I do not think it is worth the fuss to do number 2 right now. I've tried for a bit to get the second option working and it is going to take quite a bit of work from us to convert things to async with DRF.

Trying async_to_sync is probably the best approach here. We will want to implement some timings for the API first, however. Adding timeit around the validate_images function and logging the timings would be a good first step here.

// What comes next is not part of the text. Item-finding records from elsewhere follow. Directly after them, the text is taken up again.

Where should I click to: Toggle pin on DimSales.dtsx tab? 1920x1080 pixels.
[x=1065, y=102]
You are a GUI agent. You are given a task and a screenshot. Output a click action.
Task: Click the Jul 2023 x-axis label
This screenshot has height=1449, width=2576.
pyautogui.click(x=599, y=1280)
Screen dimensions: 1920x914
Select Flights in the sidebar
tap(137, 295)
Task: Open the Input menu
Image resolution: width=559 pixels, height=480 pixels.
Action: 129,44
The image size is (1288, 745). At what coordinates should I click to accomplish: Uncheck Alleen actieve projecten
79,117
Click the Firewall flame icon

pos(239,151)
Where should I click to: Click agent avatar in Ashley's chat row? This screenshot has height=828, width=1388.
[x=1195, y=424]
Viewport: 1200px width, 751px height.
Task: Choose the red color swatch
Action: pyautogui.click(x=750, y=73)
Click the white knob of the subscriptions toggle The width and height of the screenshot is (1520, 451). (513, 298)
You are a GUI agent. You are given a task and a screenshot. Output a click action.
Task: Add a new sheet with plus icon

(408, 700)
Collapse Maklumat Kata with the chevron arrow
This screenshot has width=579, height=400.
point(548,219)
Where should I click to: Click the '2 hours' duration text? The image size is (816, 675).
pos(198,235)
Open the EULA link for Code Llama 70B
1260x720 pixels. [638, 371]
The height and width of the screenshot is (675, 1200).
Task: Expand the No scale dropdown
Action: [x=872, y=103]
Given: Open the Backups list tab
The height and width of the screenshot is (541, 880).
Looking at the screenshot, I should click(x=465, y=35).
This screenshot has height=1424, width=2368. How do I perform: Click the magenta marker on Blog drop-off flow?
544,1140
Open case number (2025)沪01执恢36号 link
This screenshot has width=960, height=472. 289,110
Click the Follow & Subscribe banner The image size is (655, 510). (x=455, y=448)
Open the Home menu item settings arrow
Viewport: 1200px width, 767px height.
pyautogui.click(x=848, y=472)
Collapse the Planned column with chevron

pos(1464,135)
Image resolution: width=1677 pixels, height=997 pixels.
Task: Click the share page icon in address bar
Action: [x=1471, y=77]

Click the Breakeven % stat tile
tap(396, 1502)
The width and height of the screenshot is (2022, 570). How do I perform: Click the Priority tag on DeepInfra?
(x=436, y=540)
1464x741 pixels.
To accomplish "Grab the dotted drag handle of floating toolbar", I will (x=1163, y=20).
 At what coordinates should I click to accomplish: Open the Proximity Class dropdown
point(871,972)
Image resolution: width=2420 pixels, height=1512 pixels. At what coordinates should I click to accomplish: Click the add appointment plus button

sarayourfriend commented 1 year ago

Drafted a PR for this long-standing issue today using aiohttp and async_to_sync. It was relatively painless (though the test rewrite I expect to be a struggle): https://github.com/WordPress/openverse-api/pull/1027

sarayourfriend commented 1 year ago

I was just re-reading my suggestion above and regarding the timeits, I don't think it's necessary... we can keep an eye on the existing request timing measurements we have and as long as those are stable this change should be safe, right? If we added more timing logs we wouldn't be in a much better place regarding identifying the root cause of a strange issue. We'll probably want to make sure that PR doesn't get released with another significant change though.